▸ **Excerpted passage**:
[start]

Gilbert Eastin’s finances have fallen steeply from 2008, when the West Bloomfield man’s net worth was estimated at more than $2.5 billion. It was a dubious claim that would have made him richer than pizza baron Mike Ilitch — and wealthier than Detroit Lions owner William Clay Ford and auto magnate Roger Penske combined, good for 144th place on the Forbes list of richest Americans, sandwiched between Walmart and Hilton heirs.

Eastin, 82, is being sued for more than $2 million in U.S. District Court in Detroit, accused of inflating his net worth to obtain millions of dollars in life insurance. He’s accused of committing fraud and persuading John Hancock Life Insurance Co. to issue $50 million worth of life insurance policies.

Insurance industry experts say the allegations appear to match a pattern of fraud emerging nationwide. Senior citizens are recruited to inflate their net worth while applying for insurance and then transfer the policies to investors in exchange for money. The investors pay the premiums and cash in when the seniors die.

There have been more than 100 such lawsuits over so-called stranger-originated life insurance, or STOLI, policies filed nationwide in the past four or five years, said Steven Brostoff, spokesman for the American Council of Life Insurers in Washington, D.C.

More than 30 states have passed laws in recent years against such transactions. Legislation is pending in Michigan.

Eastin now admits he’s no billionaire. Or millionaire. The retired Chrysler plant supervisor says he’s a victim of shadowy businessmen from New York.
“Crooks will do a lot of things to develop a patsy,” Eastin told The Detroit News during a brief interview May 18. “They took advantage of my ignorance.” Now, he’s asking a federal judge for a freebie lawyer and hiding from a newspaper photographer behind a pillar outside U.S. District Court in downtown Detroit.

Alleged fraud starts in 2007

The alleged fraud dates to December 2007 and involves barrels filled with precious metals, a fake lawyer, exotic European locales, fantastical fortunes and the complex world of life insurance.

In late 2007, Eastin set up a trust. His daughter, Macomb Township resident Gail Welicki, was named trustee, according to federal court records.

Eastin and his daughter applied for a life insurance policy with John Hancock in mid-December 2007.

The application said Eastin’s gross annual income was $5 million and that he was worth more than $100 million.

A Brooklyn-based life insurance broker named Boruch Feder vouched for Eastin, saying he had signed a joint-venture agreement with the Ukrainian government worth 6 billion euros — or about $8.6 billion.

“Mr. Eastin’s dealings are at the highest level of government,” Feder wrote in a letter to John Hancock.

In a separate letter obtained by The Detroit News, Feder said Eastin was involved in oil exploration in Michigan, Kentucky, Ohio and West Virginia.

Less than two weeks after applying for the life insurance policy, John Hancock insured Eastin’s life for $20 million.

In early January 2008, John Hancock issued two $15 million policies.

In all, Eastin’s life was insured for $50 million.

[end]

▸ **Given information**:
[start]

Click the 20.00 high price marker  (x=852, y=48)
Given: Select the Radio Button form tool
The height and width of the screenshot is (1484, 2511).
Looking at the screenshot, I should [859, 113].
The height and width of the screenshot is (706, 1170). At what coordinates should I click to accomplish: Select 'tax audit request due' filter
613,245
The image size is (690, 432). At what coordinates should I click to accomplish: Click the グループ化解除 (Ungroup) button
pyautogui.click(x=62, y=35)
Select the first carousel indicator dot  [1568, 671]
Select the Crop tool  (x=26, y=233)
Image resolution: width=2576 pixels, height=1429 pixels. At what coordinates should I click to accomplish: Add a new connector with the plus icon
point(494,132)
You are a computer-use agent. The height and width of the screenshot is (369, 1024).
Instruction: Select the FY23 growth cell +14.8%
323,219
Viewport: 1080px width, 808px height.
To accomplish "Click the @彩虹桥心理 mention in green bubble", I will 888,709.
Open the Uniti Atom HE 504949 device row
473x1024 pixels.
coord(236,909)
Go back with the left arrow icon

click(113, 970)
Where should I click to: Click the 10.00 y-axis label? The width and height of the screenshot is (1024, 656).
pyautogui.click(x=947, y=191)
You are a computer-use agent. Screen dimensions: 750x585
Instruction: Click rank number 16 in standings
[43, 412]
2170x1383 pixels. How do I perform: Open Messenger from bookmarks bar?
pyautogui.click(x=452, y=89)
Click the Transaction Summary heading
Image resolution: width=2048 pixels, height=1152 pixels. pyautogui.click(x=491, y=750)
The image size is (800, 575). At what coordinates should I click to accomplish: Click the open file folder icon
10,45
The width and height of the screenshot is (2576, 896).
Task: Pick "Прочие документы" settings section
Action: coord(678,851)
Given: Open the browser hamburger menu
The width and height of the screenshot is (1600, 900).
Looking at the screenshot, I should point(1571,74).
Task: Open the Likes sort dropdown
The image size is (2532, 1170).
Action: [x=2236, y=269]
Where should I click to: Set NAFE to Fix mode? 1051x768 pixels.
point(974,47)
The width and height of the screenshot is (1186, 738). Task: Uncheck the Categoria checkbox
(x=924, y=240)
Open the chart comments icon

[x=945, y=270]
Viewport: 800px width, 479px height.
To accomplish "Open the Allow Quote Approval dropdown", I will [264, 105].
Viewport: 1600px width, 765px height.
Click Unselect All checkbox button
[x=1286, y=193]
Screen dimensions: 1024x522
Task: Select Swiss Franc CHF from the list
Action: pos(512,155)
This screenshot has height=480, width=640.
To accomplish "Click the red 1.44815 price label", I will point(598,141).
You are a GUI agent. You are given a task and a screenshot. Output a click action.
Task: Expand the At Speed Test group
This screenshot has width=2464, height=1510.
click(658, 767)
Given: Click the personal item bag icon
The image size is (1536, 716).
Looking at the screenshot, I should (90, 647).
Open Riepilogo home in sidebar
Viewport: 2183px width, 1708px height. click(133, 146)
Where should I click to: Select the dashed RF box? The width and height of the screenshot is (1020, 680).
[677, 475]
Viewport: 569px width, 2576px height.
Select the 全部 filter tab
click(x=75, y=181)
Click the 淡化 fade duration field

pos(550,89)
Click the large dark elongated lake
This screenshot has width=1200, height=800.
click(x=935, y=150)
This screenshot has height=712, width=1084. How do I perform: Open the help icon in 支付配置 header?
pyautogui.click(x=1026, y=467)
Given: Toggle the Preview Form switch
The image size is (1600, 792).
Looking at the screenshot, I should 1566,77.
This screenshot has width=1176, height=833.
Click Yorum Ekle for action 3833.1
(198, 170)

[end]

▸ **Set task A**:
Answer these questions using the article about Gilbert Eastin's life insurance case.
(i) What gross annual income did the insurance application list for Eastin?
(ii) Who was named trustee of the trust Eastin set up in late 2007?
(iii) How many states have recently passed laws against these kinds of transactions?
▸ **Set task B**: Carry on the article about Gilbert Eastin's life insurance case, starting after its last sentence.
The rows aren't needed for anything here.

▸ **Written reply A**:
(i) $5 million
(ii) His daughter, Gail Welicki
(iii) More than 30

▸ **Written reply B**:
His friend, Fenton resident Bobbie Everett, was named the beneficiary of the $20 million policy.

In mid-January 2008, Everett sold her interest in the trust to a company called American Heritage Enterprises LLC for $450,000, according to federal court records.

The company paid premiums on the policy with more than $2 million borrowed from a Connecticut-based firm, Ridgewood Finance Inc.Ridgewood is the sole member of a Delaware-based company called Dukes Bridge LLC.On Oct. 28, Dukes Bridge sued Eastin and his daughter in federal court in Detroit to recoup the more than $2 million loan plus damages.

Lawyers: Eastin got $300K

John Hancock claims American Heritage paid Eastin to obtain life insurance policies, according to federal court records.

During a recent court hearing, lawyers said Eastin’s cut was $300,000.

In April 2008, three months after all the policies were issued, Eastin’s third wife, Nancy, filed for divorce after 22 years of marriage. In pursuing a higher alimony payment during the divorce, she hired a financial sleuth to find out what her estranged husband did with the money.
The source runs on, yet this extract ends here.